▸ RECORD EXTRACTS:
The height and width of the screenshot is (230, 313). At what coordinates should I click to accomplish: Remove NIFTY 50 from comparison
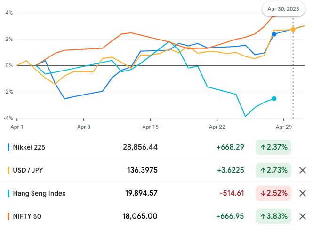[303, 216]
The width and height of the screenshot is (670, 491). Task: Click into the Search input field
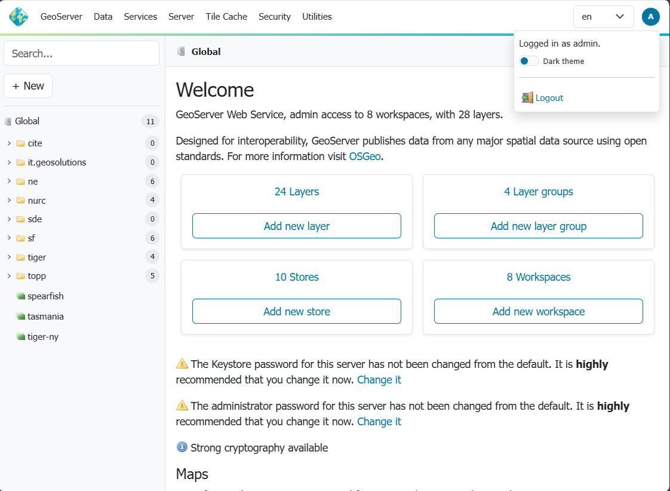(81, 53)
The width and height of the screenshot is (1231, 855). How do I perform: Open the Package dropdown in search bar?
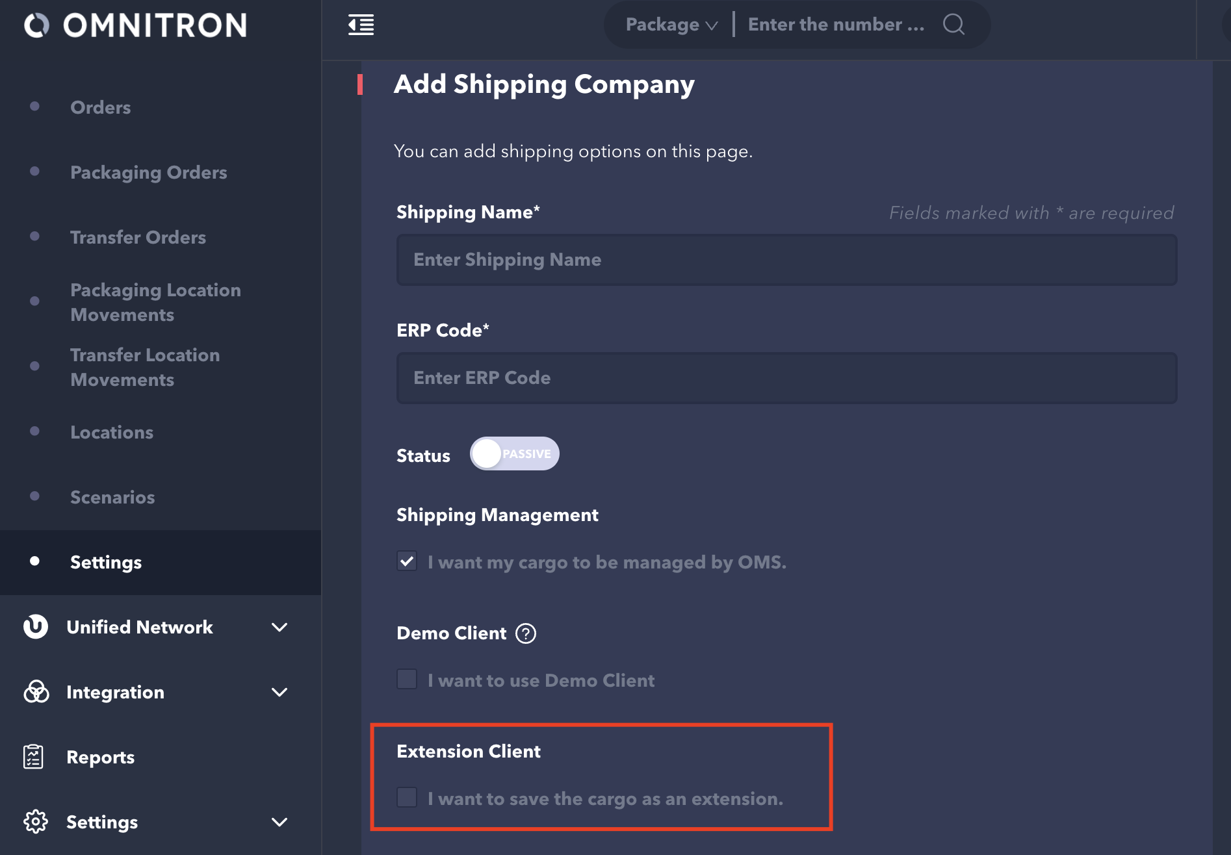tap(671, 25)
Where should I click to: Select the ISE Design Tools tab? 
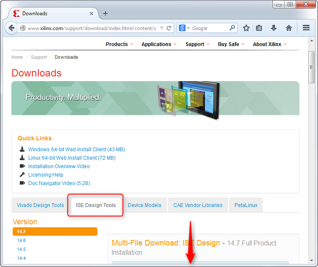(96, 205)
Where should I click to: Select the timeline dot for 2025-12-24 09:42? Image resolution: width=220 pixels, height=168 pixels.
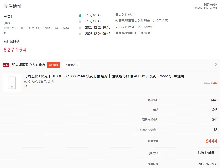[80, 34]
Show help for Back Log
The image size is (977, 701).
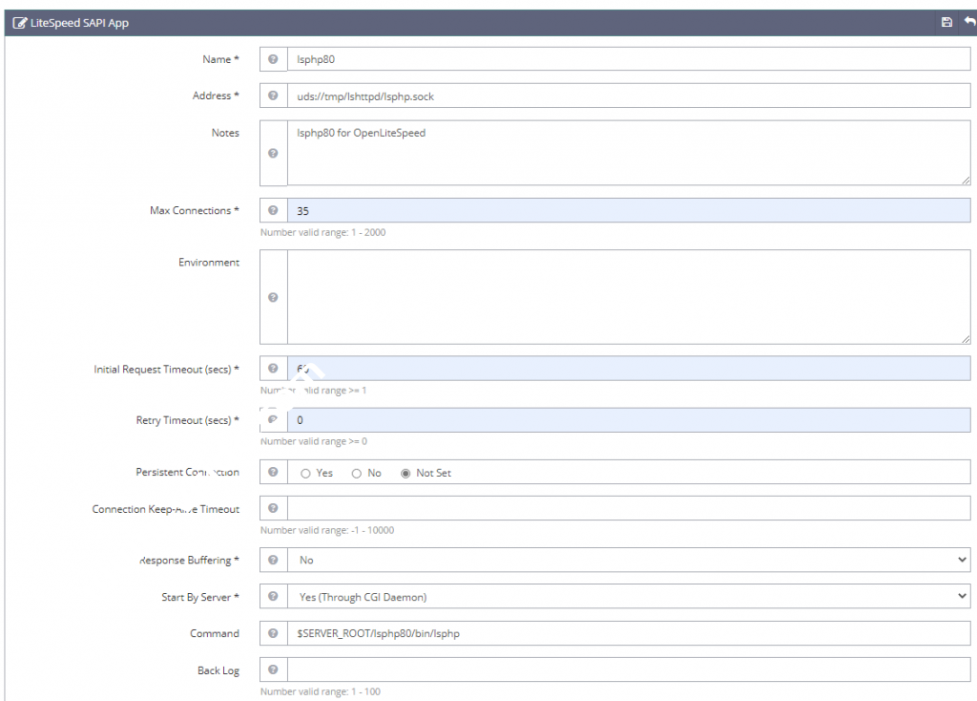[273, 669]
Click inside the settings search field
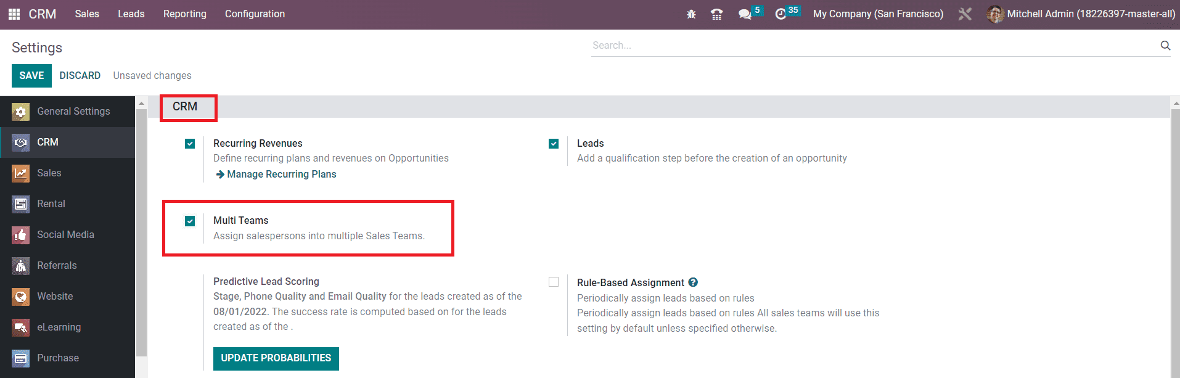The image size is (1180, 378). (x=872, y=45)
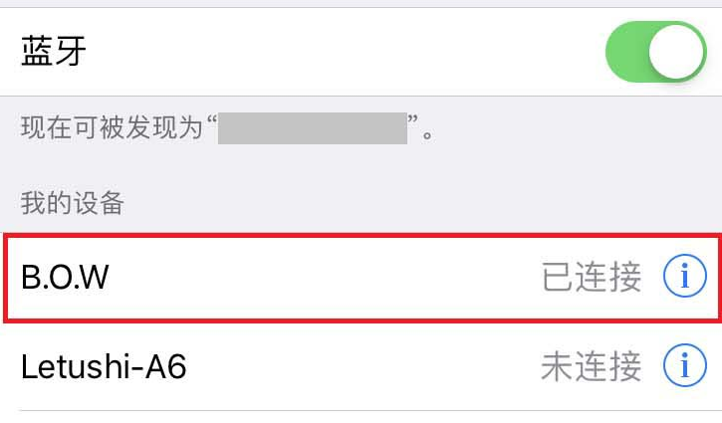Image resolution: width=722 pixels, height=423 pixels.
Task: Click the red highlight border around B.O.W
Action: [361, 236]
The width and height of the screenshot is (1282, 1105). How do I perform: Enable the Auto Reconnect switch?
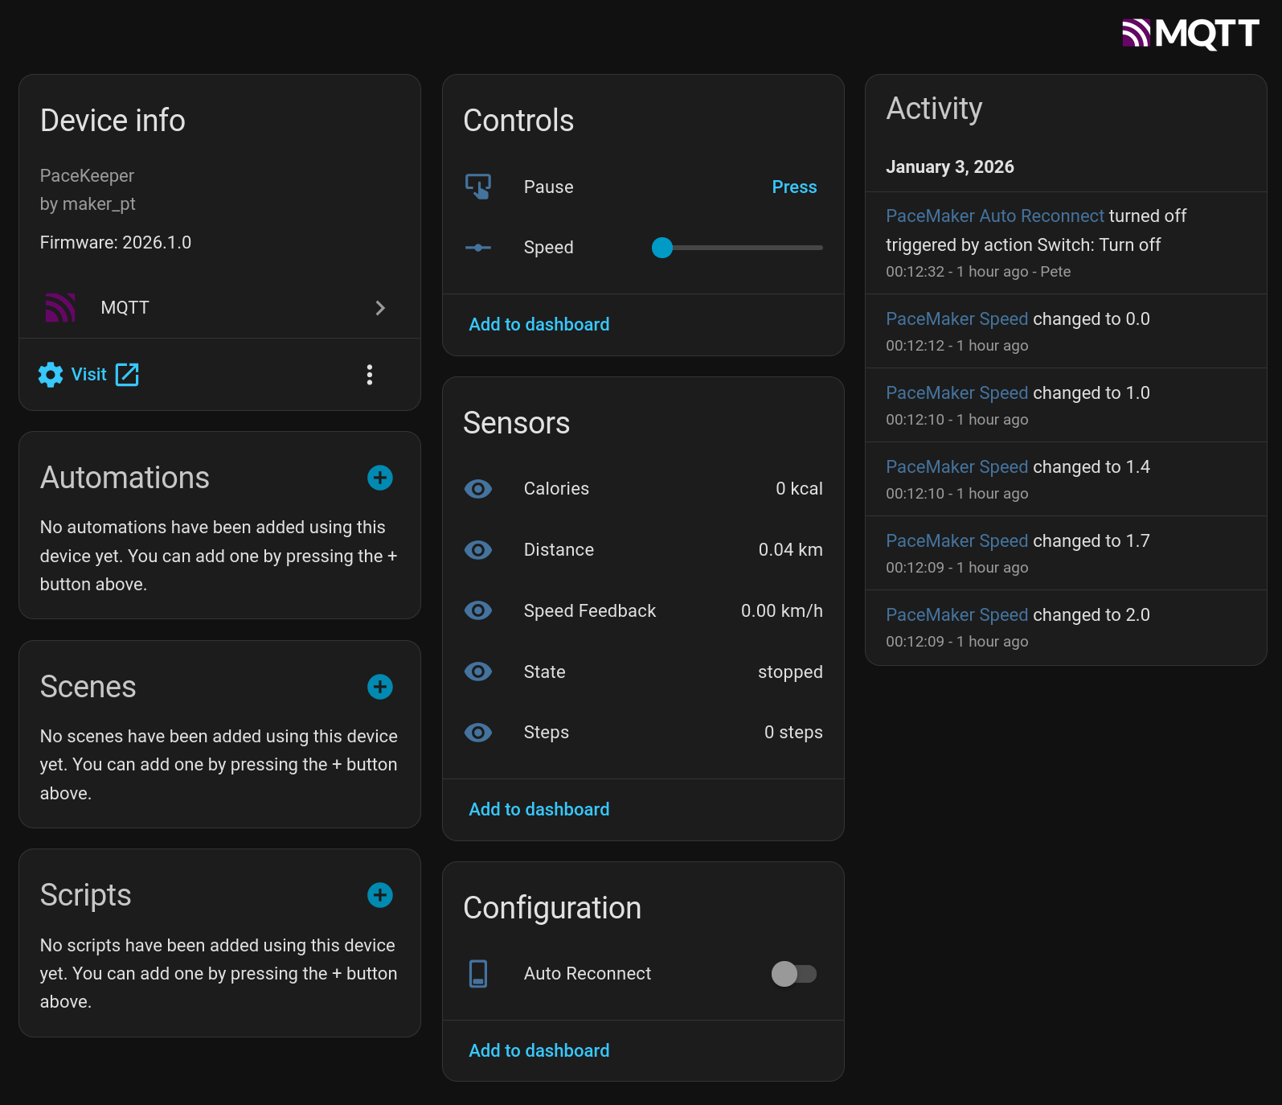tap(793, 974)
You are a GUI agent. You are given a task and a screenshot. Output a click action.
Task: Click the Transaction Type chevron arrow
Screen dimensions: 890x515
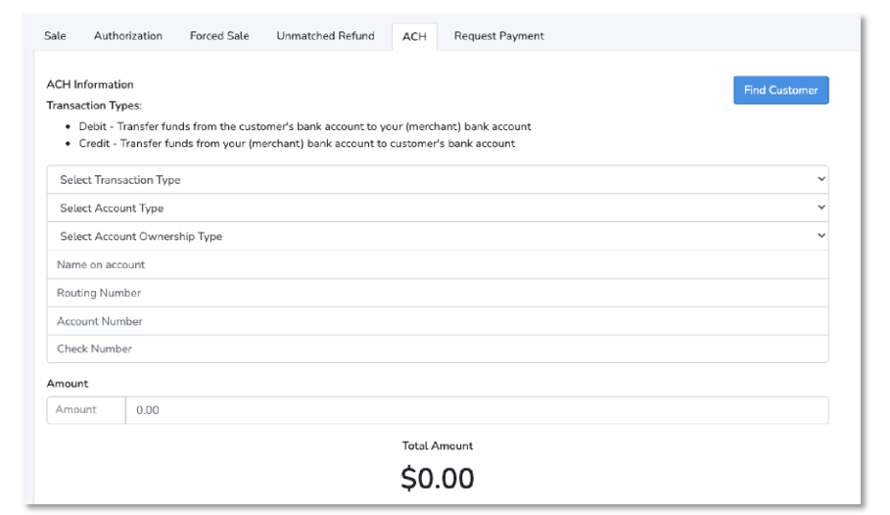tap(820, 179)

▸ GOAL OF THE EXERCISE: Transcribe the listing above exactly, but only from the line with "The width and height of the screenshot is (1282, 1105)." through the line with "Task: Click the Transaction". Include both of those lines and omit the pictures.

▸ ANSWER SECTION:
The width and height of the screenshot is (1282, 1105). How do I perform: Enable the Auto Reconnect switch?
tap(793, 974)
You are a GUI agent. You are given a task and a screenshot. Output a click action.
Task: Click the Transaction Type chevron arrow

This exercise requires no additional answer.